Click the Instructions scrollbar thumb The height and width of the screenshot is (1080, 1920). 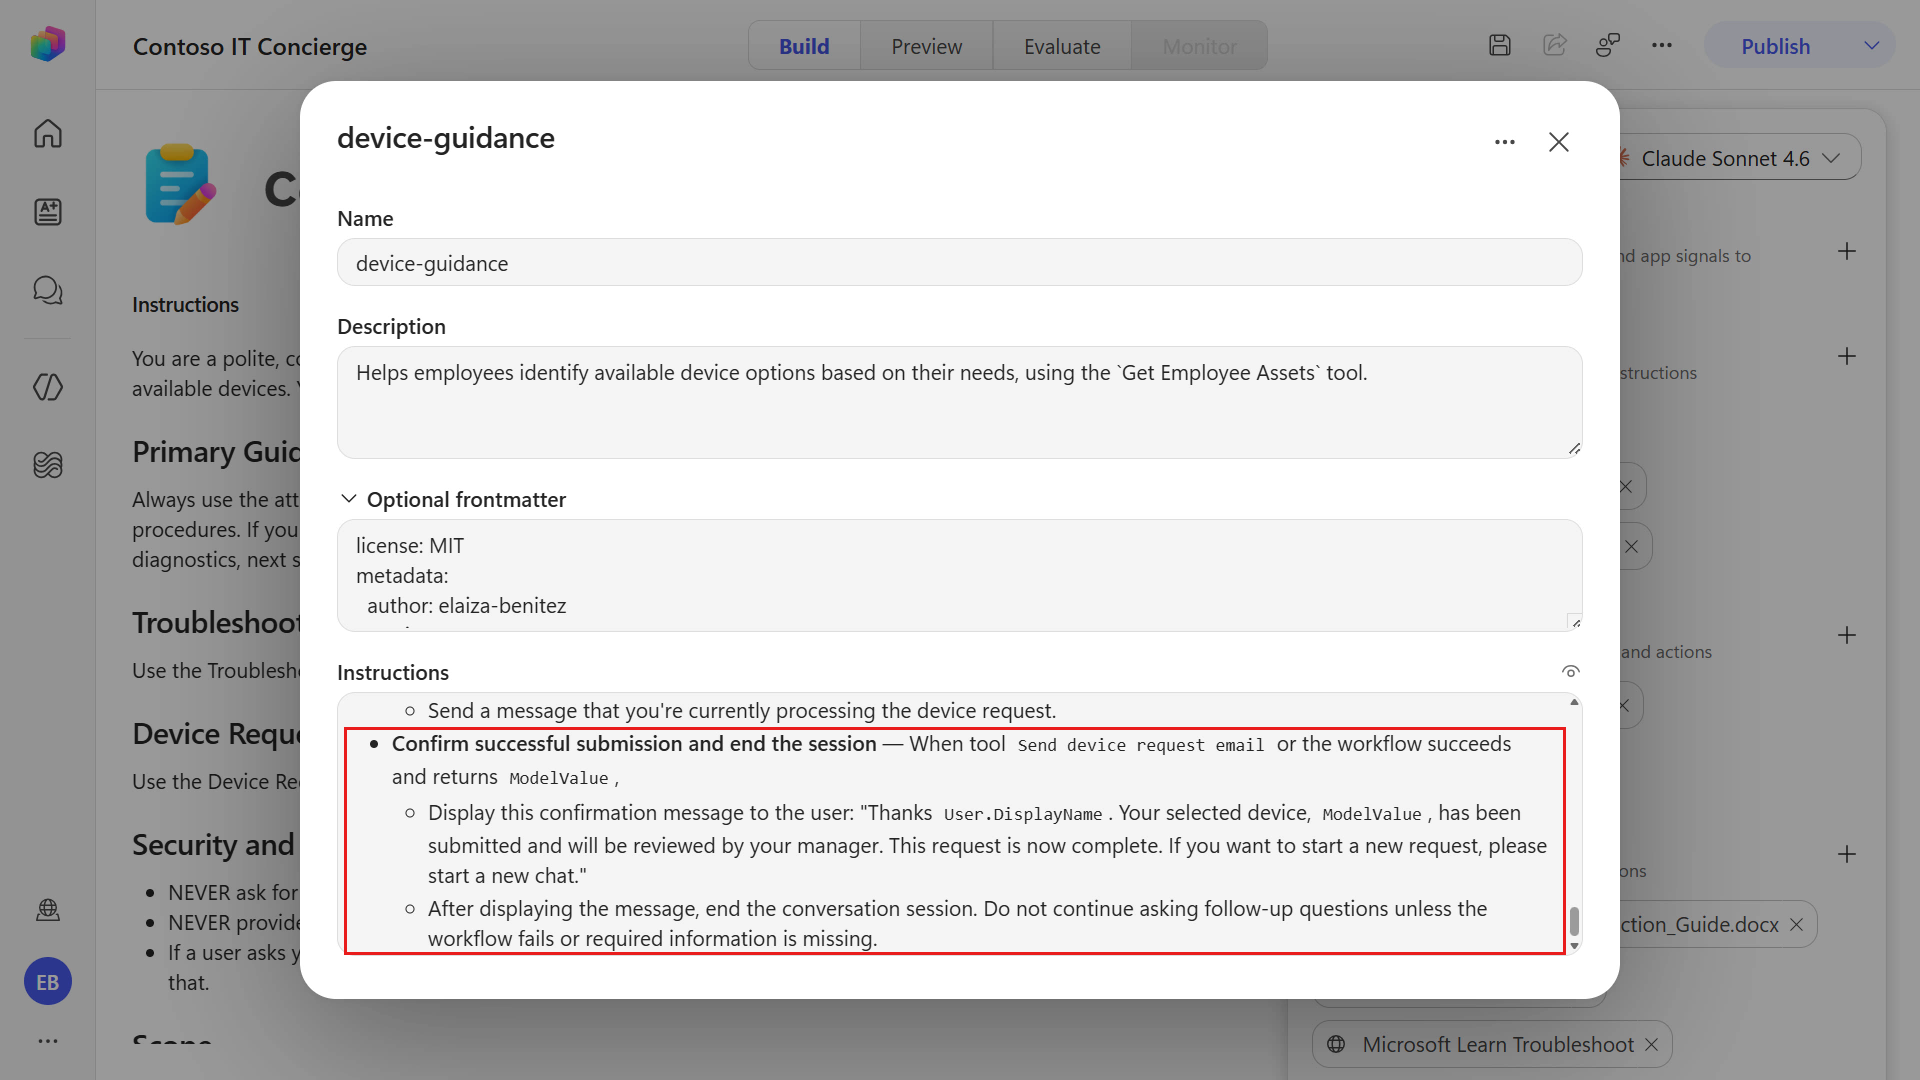click(x=1574, y=920)
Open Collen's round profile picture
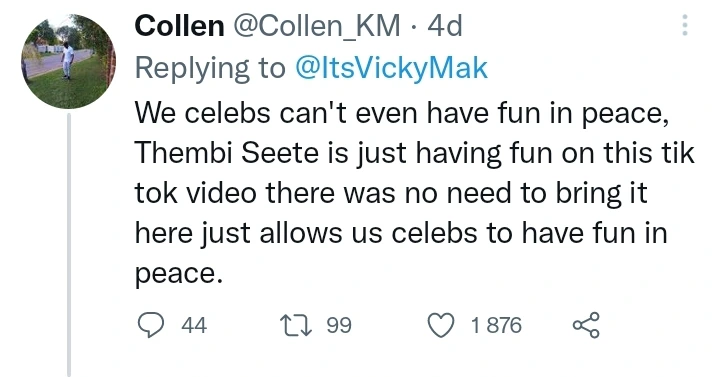 pos(68,61)
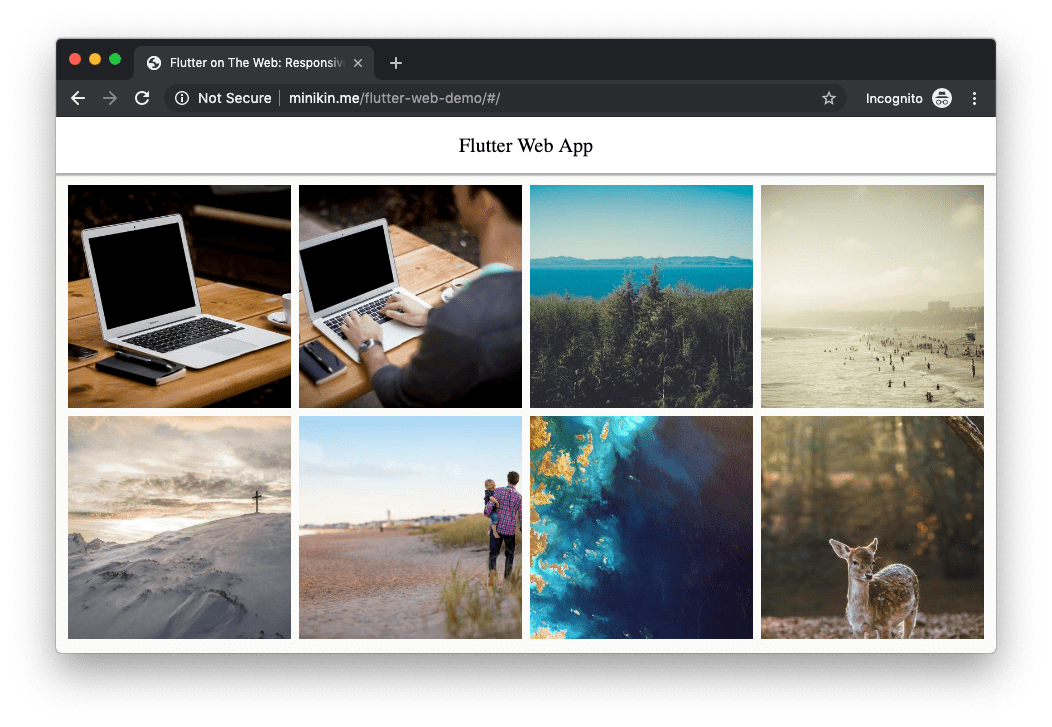Open a new tab with the plus icon
The height and width of the screenshot is (727, 1052).
[395, 62]
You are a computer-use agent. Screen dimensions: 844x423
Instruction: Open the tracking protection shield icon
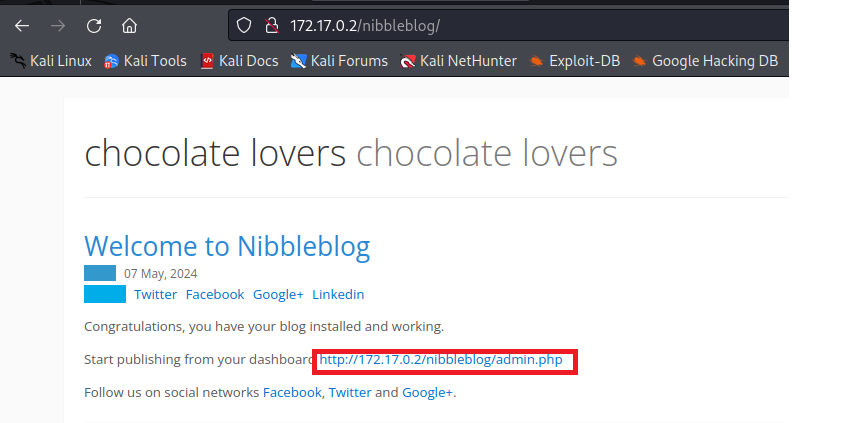pos(243,25)
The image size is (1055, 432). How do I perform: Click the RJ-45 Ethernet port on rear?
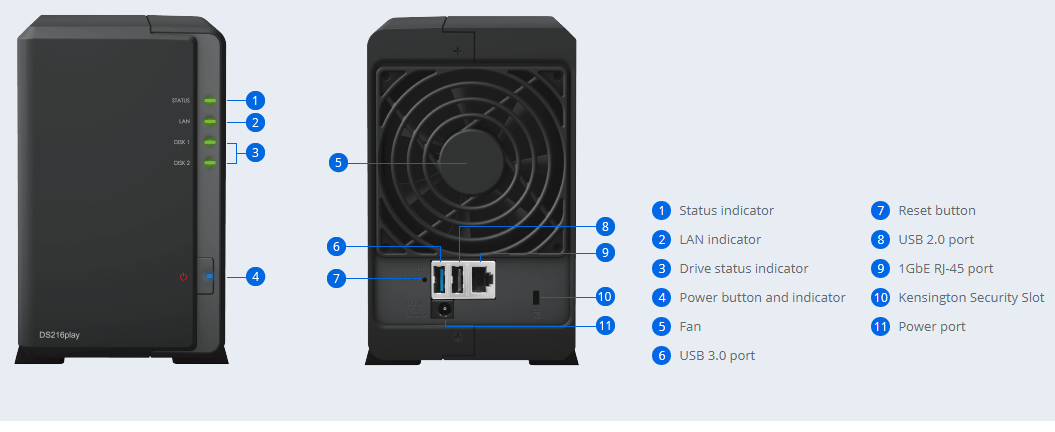click(x=482, y=277)
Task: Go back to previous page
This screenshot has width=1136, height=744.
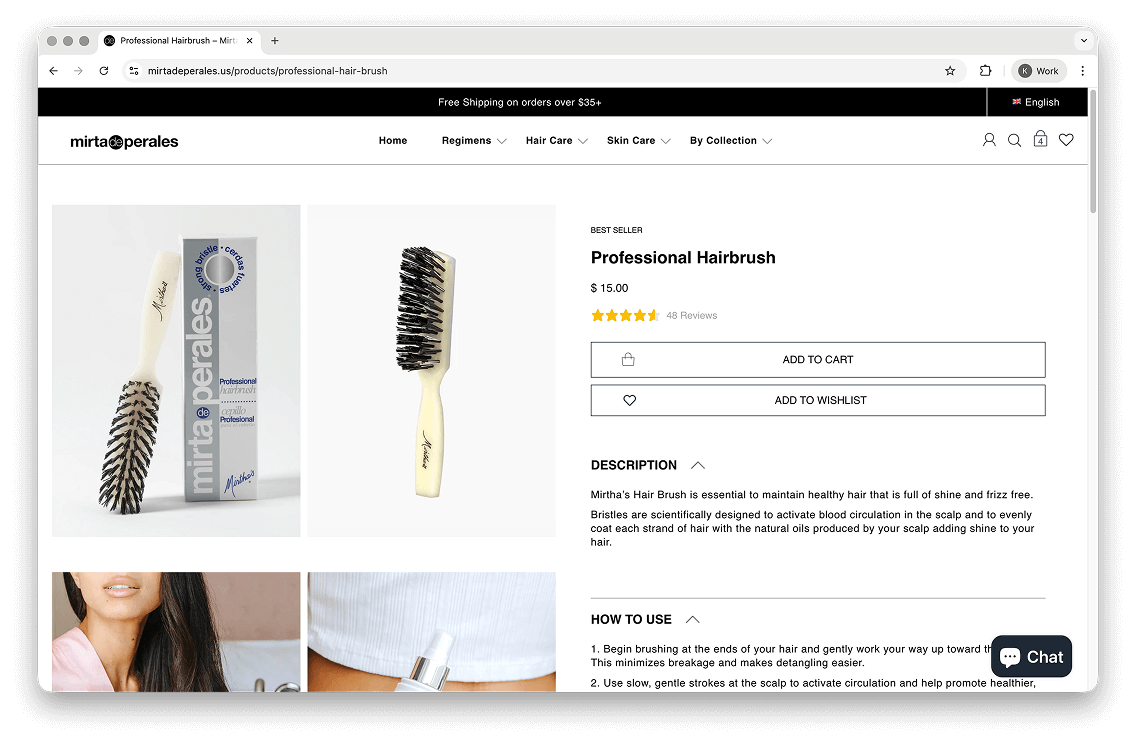Action: pyautogui.click(x=54, y=71)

+---+

Working from the line that contains "Instruction: Open the" to the last line of the listing, please quote each line exactly, pictures excluded.

Output of the exercise:
Instruction: Open the tracking protection shield icon
pos(243,25)
The image size is (1055, 432). How do I perform: Click the RJ-45 Ethernet port on rear?
click(x=482, y=277)
Task: Go back to previous page
This screenshot has width=1136, height=744.
Action: pyautogui.click(x=54, y=71)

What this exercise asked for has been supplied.